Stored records
%%

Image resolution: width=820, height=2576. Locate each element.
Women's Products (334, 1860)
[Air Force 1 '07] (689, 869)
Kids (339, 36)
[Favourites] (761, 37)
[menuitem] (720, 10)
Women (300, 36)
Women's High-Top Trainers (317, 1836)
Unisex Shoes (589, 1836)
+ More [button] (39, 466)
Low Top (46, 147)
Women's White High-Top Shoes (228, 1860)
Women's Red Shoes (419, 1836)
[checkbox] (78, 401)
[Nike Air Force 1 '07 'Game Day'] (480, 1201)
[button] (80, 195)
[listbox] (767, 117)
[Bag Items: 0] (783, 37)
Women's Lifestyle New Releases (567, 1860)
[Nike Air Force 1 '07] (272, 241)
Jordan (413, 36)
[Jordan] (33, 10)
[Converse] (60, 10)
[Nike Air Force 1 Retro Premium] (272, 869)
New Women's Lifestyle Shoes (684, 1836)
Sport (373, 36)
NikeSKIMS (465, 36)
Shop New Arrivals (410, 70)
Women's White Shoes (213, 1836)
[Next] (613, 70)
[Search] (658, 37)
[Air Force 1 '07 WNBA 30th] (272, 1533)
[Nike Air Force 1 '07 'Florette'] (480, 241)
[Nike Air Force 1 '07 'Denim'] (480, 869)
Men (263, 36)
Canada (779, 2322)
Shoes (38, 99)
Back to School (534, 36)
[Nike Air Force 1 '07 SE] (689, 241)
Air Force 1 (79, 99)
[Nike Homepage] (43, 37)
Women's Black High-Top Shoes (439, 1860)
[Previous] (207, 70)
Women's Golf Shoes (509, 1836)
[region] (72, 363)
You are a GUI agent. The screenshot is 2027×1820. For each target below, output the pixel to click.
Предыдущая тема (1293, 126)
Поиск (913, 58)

%%

Please transcribe the lines from the one containing "[menuitem] (720, 10)" through the last line of the records. Include both ends and nothing else.

**SOLUTION BELOW**
[menuitem] (720, 10)
Women (300, 36)
Women's High-Top Trainers (317, 1836)
Unisex Shoes (589, 1836)
+ More [button] (39, 466)
Low Top (46, 147)
Women's White High-Top Shoes (228, 1860)
Women's Red Shoes (419, 1836)
[checkbox] (78, 401)
[Nike Air Force 1 '07 'Game Day'] (480, 1201)
[button] (80, 195)
[listbox] (767, 117)
[Bag Items: 0] (783, 37)
Women's Lifestyle New Releases (567, 1860)
[Nike Air Force 1 '07] (272, 241)
Jordan (413, 36)
[Jordan] (33, 10)
[Converse] (60, 10)
[Nike Air Force 1 Retro Premium] (272, 869)
New Women's Lifestyle Shoes (684, 1836)
Sport (373, 36)
NikeSKIMS (465, 36)
Shop New Arrivals (410, 70)
Women's White Shoes (213, 1836)
[Next] (613, 70)
[Search] (658, 37)
[Air Force 1 '07 WNBA 30th] (272, 1533)
[Nike Air Force 1 '07 'Florette'] (480, 241)
[Nike Air Force 1 '07 'Denim'] (480, 869)
Men (263, 36)
Canada (779, 2322)
Shoes (38, 99)
Back to School (534, 36)
[Nike Air Force 1 '07 SE] (689, 241)
Air Force 1 (79, 99)
[Nike Homepage] (43, 37)
Women's Black High-Top Shoes (439, 1860)
[Previous] (207, 70)
Women's Golf Shoes (509, 1836)
[region] (72, 363)
You are a GUI agent. The screenshot is 2027×1820. For each target below, output the pixel to click.
Предыдущая тема (1293, 126)
Поиск (913, 58)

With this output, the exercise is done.